先日NHKの「トップランナー」という番組を見ていたら、映画監督の清水崇が出演していた。彼が監督した「THE JUON」はハリウッドで公開されるやいなや1億ドルを超える大ヒットを記録し、日本人監督初の“全米興行収入ナンバー1”という快挙を成し遂げたのである。

ハリウッドの資本で作られた日本映画は過去にもあったが、本作の凄いところは“日本人が監督して、日本人が脚本を書いて、日本でロケをして作られた”という点が最大の特徴なのだ。すなわち完全に日本主導で製作された(たぶん)史上初のハリウッド映画なのである。ただし、そこで当然日本人スタッフとハリウッド側との間で色々と食い違いがあったらしく、トラブルも少なくなかったようだ。

例えば、主演のサラ・ミシェル・ゲラーがある日現場に出てこないのでスタッフが呼びに行くと、車の中で泣いていた。「たちまち“監督が主演女優を泣かせた!”という噂が広まってえらい目に遭いました」と清水崇は告白している。ここまで日本人監督を信頼して全てを任せてしまった太っ腹なプロデューサーはあのサム・ライミである。

スパイダーマン』を2作続けて大ヒットさせ、今や押しも押されぬメジャー監督となっているが、駆け出しの頃は自身もB級ホラーを撮っていたのだ。そして清水監督の『呪怨』を見たライミは「これは凄い!金を出すから映画を撮れ!」と大抜擢したのである。さすがサム・ライミ、B級ホラーのツボが分かってる!
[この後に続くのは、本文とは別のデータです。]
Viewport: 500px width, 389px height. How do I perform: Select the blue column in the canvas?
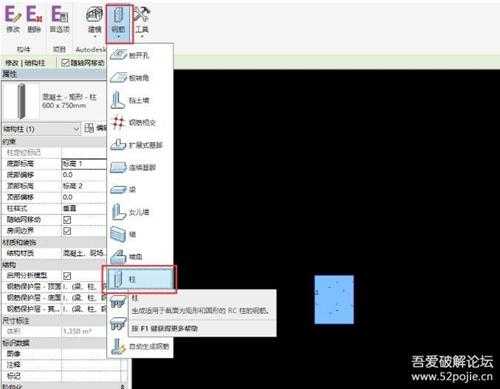[x=334, y=299]
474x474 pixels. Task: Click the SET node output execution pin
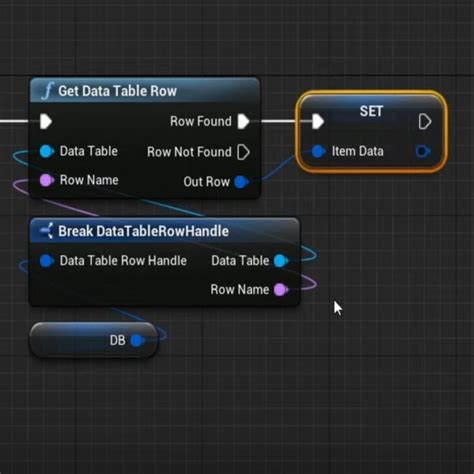[425, 121]
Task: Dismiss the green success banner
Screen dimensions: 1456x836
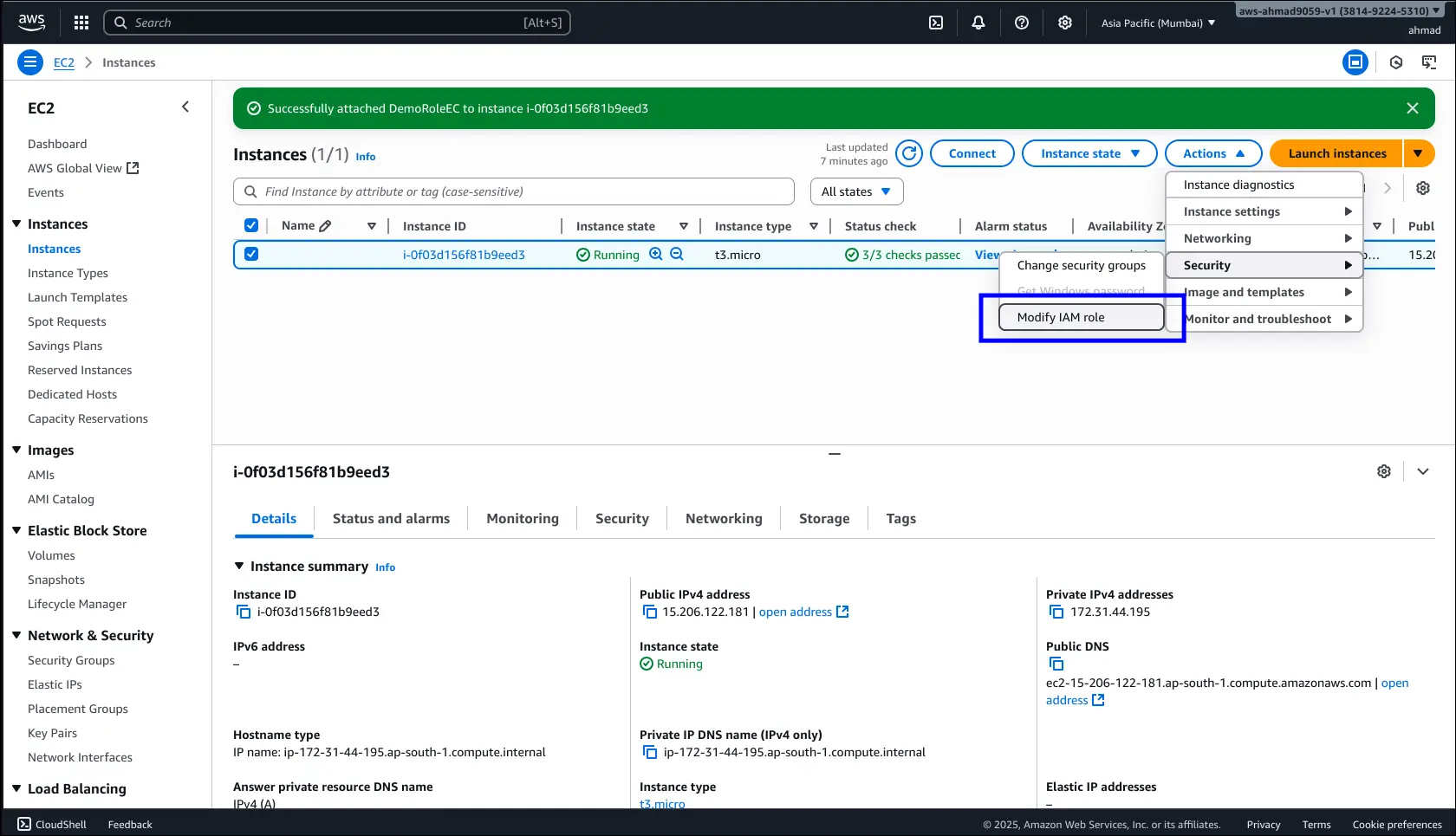Action: [x=1413, y=108]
■あらすじ『アッシュ(ブルース・キャンベル)とリンダ(デニス・ビクスラー)の2人は、ある森の廃屋で「死者の書」とテープレコーダーを見つける。そのテープを再生すると突然リンダが死霊にとりつかれアッシュに襲いかかった。その頃、「死者の書」を掘り出したノウビー教授(ジョン・ピークス)の娘アニー(サラ・ベリー)も、ボーイフレンドのエド(リチャード・ドメイヤー)と小屋にやってきた。テープに残された教授の声によると、死霊にとりつかれた者を殺すにはその体を切断しなければならない。だが小屋の中の地下室には、切断されずに閉じこめられているゾンビ化した教授の妻のヘンリエッタ(ルー・ハンコック)もいた。一行は次々に死霊にとりつかれてしまい、アッシュもとりつかれた片手を自ら切断して必死に戦う。そしてショットガン片手に、次々とゾンビと化した仲間たちを倒していった。やがてアッシュは死霊の魔力により、なんと中世にタイムスリップしてしまう!人類と死霊が覇権を争う悪夢のような世界で、彼を待ち受ける運命とは!?奇才:サム・ライミが抜群のエンターテイメント性を炸裂させて見る者を恐怖と笑いの渦へ叩き込んだ、爆笑ホラー・コメディの決定版!』


本作はそんなサム・ライミが若干21歳の時に9万ドルの低予算で撮った「死霊のはらわた」の続編である。パート2という事でストーリー上は前作の続きだが、むしろコミカルに練り直したリメイクと言うべきかも。一作目の大ヒットでメジャーを意識し始めたのか、残酷描写が押さえられた代わりにサム・ライミの演出そのものは凄まじい勢いでパワーアップしているのだ。全編コミック的な疾走感で休む事無く一気に突っ走り、しかも最後までテンションが落ちないのだから見事としか言いようが無い。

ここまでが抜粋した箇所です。